Kisah cinta anak SMA terhadap seorang dokter tampan yang baru saja dikenalnya di sebuah pesta ulang tahun temannya. Sonia demikian mabuk kepayang dan jatuh cinta pada dokter Monark, tanpa dia menyadari bahwa dia menjadi target sang dokter. Segala nasehat kakaknya tentang pribadi sang dokter, sama sekali tidak didengarkan. Tapi situasi bisa saja berubah. Bagaimana kelanjutan cinta Sonia dengan dokter Monark?
Karya ini diterbitkan atas izin NovelToon julius caezar, isi konten hanyalah pandangan pribadi pembuatnya, tidak mewakili NovelToon sendiri
BAB 23 : AKU TAK INGIN KEMBALI
Monark menjumpai Idham tengah duduk mencakung di beranda rumah Mang Kasim. "Mana Kirana?" tanyanya.
"Di dalam," sahut Idham sambil menggerakkan kepala ke arah pintu. Monark melangkah terus sambil berkata, "Sana pulang, Dham. Tadi Sonia mencarimu!"
"Apa iya?" seru pemuda tanggung itu kaget. Tanpa menunggu penegasan, dia segera angkat kaki, lari pontang panting untuk menerima perintah dari jantung hatinya. Monark geli melihatnya, tapiurusannya sendiri juga cukup rumit!
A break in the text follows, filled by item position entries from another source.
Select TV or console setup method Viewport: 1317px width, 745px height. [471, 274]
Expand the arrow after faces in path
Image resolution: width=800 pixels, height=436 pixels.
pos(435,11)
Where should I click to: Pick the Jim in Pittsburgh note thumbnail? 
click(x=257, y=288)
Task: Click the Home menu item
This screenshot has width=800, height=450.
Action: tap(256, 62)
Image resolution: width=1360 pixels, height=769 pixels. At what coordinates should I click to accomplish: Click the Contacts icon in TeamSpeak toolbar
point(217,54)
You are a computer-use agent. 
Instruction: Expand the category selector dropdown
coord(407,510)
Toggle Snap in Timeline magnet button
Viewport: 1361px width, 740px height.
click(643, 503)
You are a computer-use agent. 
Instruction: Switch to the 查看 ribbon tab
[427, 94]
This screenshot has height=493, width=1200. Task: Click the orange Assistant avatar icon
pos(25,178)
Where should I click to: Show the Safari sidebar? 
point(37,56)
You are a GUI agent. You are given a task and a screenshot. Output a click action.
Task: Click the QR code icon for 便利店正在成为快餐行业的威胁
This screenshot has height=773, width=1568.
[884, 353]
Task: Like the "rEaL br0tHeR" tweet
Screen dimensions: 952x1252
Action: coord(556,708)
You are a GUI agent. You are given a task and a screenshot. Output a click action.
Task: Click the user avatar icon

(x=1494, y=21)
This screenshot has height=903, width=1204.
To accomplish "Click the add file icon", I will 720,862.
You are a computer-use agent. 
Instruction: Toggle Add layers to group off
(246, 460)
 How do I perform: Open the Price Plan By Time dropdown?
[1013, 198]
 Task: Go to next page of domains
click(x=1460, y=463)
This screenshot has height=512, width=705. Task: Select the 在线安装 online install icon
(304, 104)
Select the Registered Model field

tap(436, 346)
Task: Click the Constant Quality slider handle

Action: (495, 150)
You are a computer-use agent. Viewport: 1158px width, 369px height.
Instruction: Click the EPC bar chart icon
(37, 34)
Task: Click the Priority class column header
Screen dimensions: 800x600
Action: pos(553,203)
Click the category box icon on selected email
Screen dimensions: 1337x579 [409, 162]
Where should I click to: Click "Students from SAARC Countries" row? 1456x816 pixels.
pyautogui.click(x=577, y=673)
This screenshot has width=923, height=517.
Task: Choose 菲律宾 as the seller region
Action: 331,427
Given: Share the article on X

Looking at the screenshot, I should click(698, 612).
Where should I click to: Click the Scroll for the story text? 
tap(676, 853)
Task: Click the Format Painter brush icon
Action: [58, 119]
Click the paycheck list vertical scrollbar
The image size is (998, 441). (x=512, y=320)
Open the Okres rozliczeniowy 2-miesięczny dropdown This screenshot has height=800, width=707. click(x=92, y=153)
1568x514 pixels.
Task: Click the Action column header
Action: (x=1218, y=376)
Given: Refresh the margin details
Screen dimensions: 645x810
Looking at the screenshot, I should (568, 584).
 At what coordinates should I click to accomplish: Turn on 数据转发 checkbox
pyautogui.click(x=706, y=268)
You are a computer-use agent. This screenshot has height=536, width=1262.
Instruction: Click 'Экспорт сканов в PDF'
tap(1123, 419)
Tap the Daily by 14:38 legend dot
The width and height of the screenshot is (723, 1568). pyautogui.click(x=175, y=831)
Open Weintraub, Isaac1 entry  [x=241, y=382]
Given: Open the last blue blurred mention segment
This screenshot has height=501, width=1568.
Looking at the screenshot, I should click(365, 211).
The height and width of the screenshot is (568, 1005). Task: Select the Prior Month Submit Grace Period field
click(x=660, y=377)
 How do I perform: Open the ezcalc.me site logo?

Dia menerobos ke dalam setelah permisi. Mang Kasim menyilakannya duduk. "Terima kasih, tidak usah pak. Di mana dokter Kirana?"
"Oh, di kamar dalam," jawabnya menunjuk dengan ibu jari kanan. "Wati itu anak perempuan saya, tadi perutnya sakit sekali sampai menjerit jerit. Saya kuatir sekali. Kebetulan Ati pernah cerita di rumah majikannya sedang ada dokter, jadi saya ke sana. Bapak juga dokter?" tanyanya melihat sikap Monark yang penuh wibawa.
Monark mengangguk. "Boleh permisi masuk pak?"
"Silakan. Silakan," sahut Mang Kasim
Kirana menoleh ketika gorden di ambang pintu menguak. Dia tertegun menatap siapa yang masuk. "Tidak serius kok," katanya spontan, mengira Monark datang untuk membantu. "Biasa, sakit perut bulanan," tambahnya berbisik.
Monark tidak menanggapi semua kata kata Kirana. Dia tetap membisu sambil memandangnya lekat, menyengat. Kirana tercekat. Mau apa lagi ini, pikirnya. Tapi dia tidak mau bertanya. Kalau ada perlu biar Monark yang buka mulut.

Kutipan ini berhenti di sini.